Panlaqui and Rizvi are already compiling feedback for new features or improvements. Some of the suggestions include adding specific venues they’re missing and creating filters to sort shows by genre or by venues with outdoor performance space. Panlaqui and Rizvi also want to develop a way to highlight local bands and expand their listings to include venues in Maryland and Virginia.

One of the biggest challenges is figuring out how to include concert data that isn’t linked to a website. Currently, the app pulls show data — who’s playing, the time, and the cost — directly from music venues’ websites. But this means shows at venues without websites, or other neighborhood performances that don’t live at a unique URL online, fall through the cracks.

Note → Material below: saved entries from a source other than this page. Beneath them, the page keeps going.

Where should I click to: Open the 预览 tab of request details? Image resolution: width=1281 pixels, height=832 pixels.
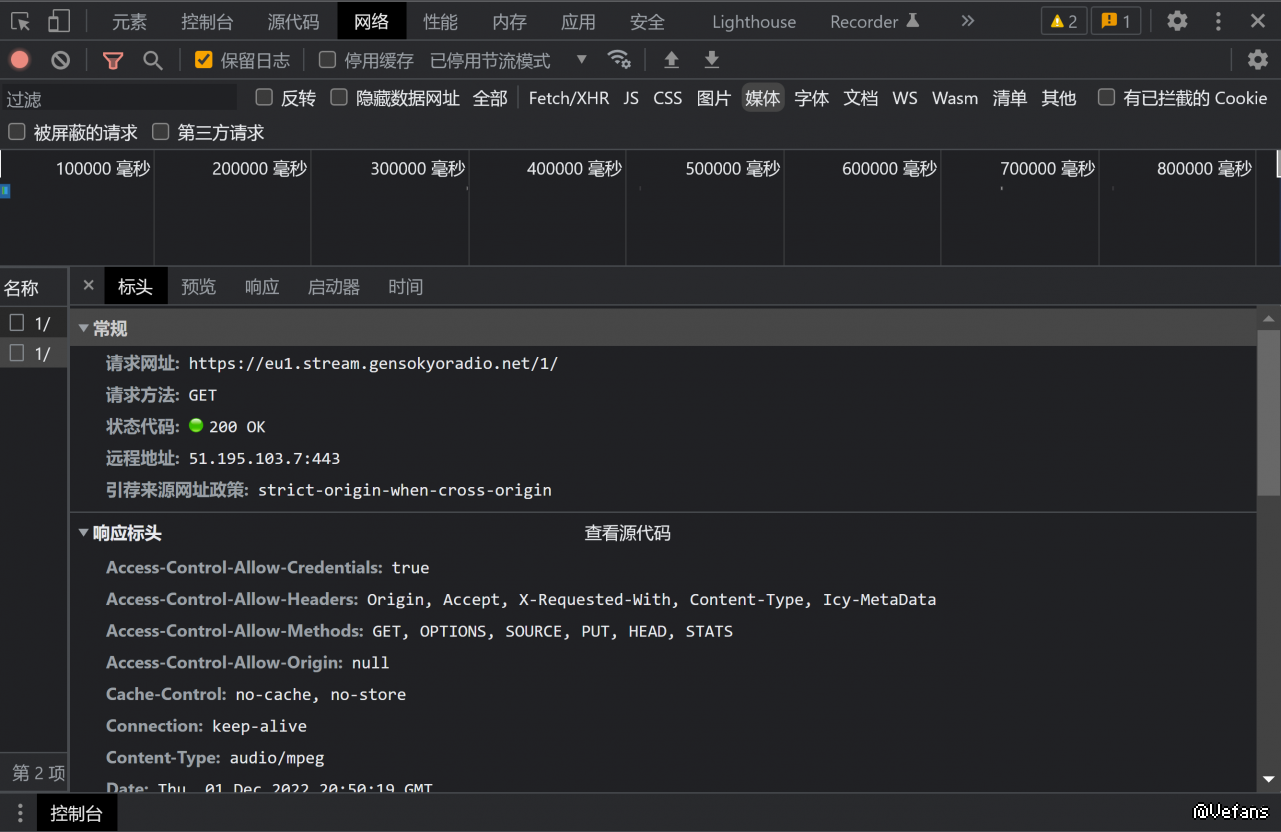coord(198,287)
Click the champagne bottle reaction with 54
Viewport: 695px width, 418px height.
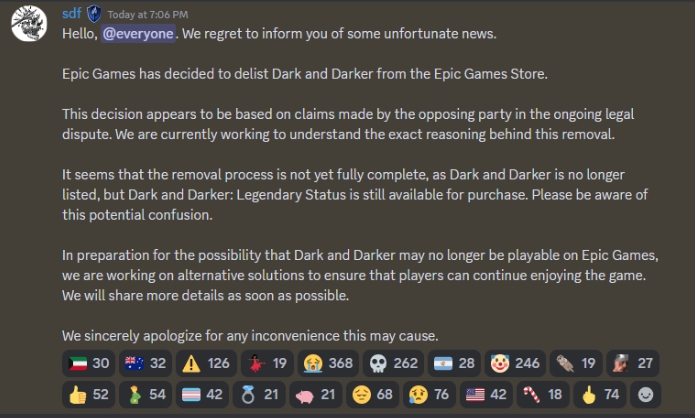point(145,395)
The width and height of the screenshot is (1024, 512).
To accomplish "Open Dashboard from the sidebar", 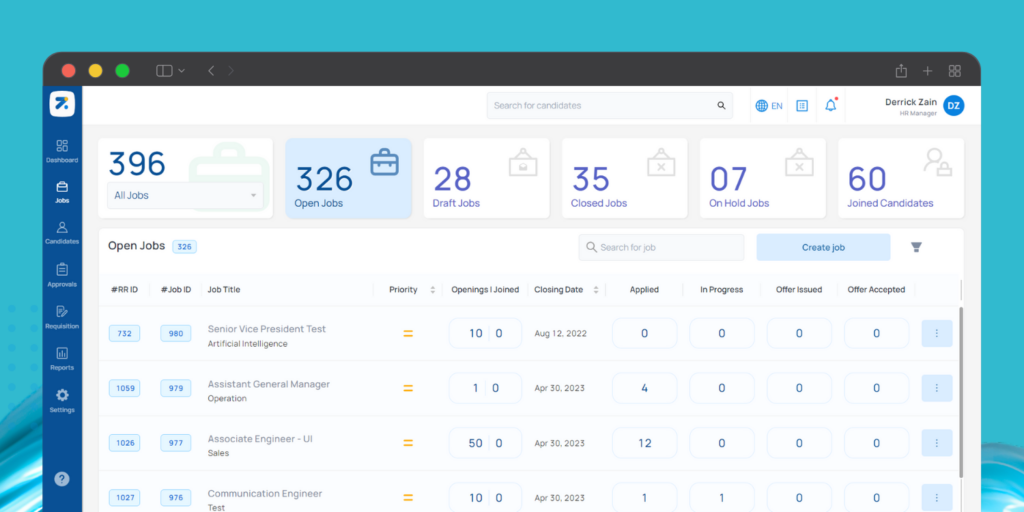I will (62, 151).
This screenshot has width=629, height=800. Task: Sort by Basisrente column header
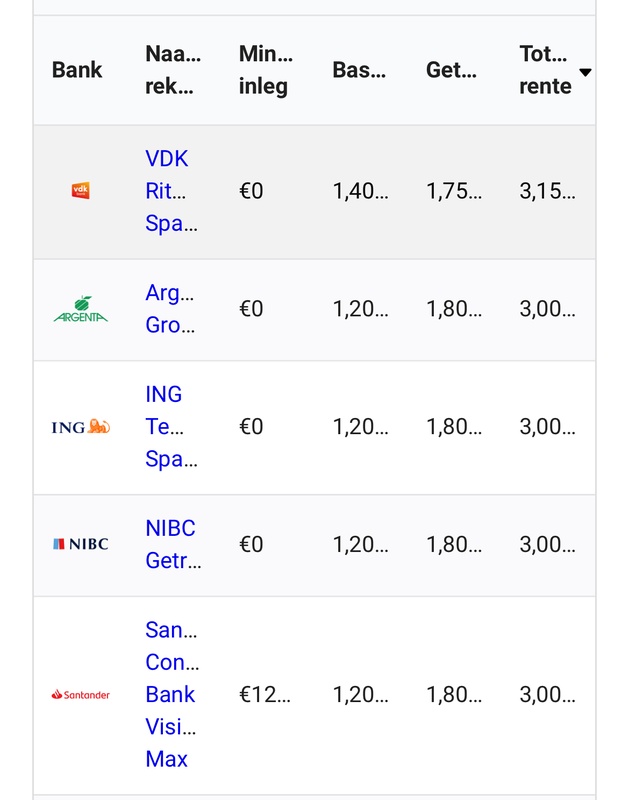pyautogui.click(x=360, y=70)
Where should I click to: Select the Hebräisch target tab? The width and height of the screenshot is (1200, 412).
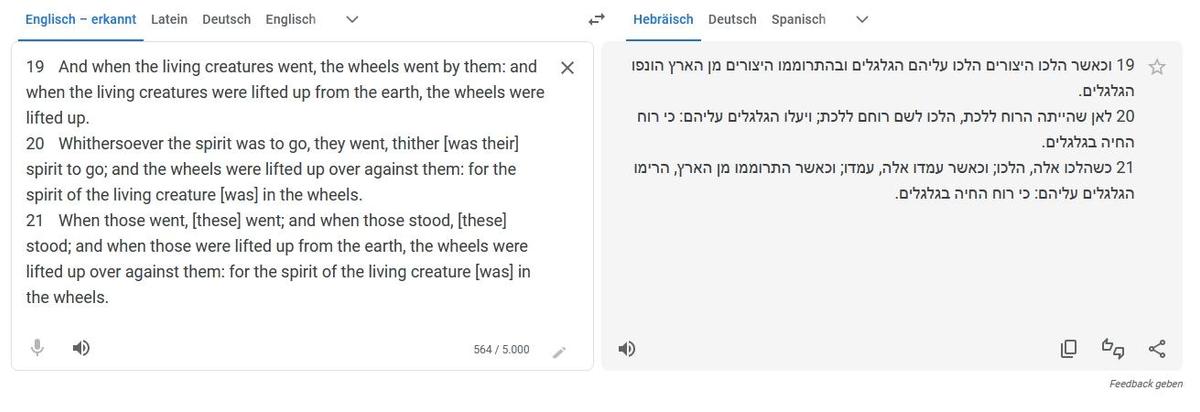664,19
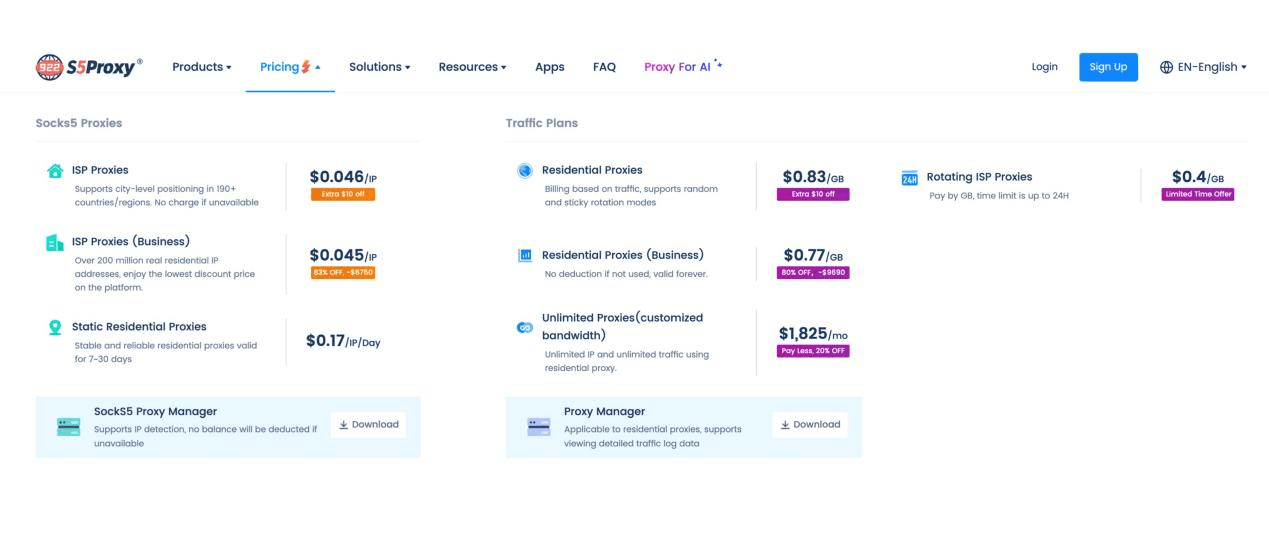
Task: Download the Sock5 Proxy Manager
Action: pos(369,425)
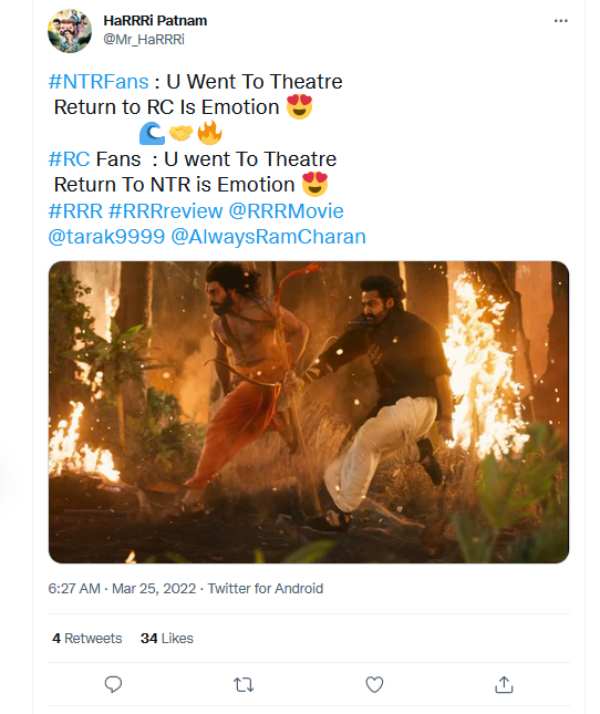Viewport: 600px width, 714px height.
Task: Follow the #RC hashtag link
Action: pyautogui.click(x=69, y=159)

“There have been people emailing us, ‘Where’s the go-go music?'” says Panlaqui.

They’re exploring options on how to include those events, like crowdsourcing from users.

Panlaqui and Rizvi also hope they can work more closely with venues so the app can stay up-to-date on upcoming shows that may not be reflected online. The couple says they reached out to some D.C. music venues about the app, and most were appreciative. Only one spot dismissed the project entirely.

“Blues Alley said they didn’t need us, essentially,” Panlaqui says.

Down the line Rizvi and Panlaqui would consider ways to monetize DC Music Live. But for now, they say they’re focused on providing the most value they can to the local music community. Rizvi says the responses they’ve gotten so far from users has been “amazing,” and it will drive the direction they take the app.

“We’re really just focused on trying to make the app better and do what we can to revitalize the D.C. music scene,” he says.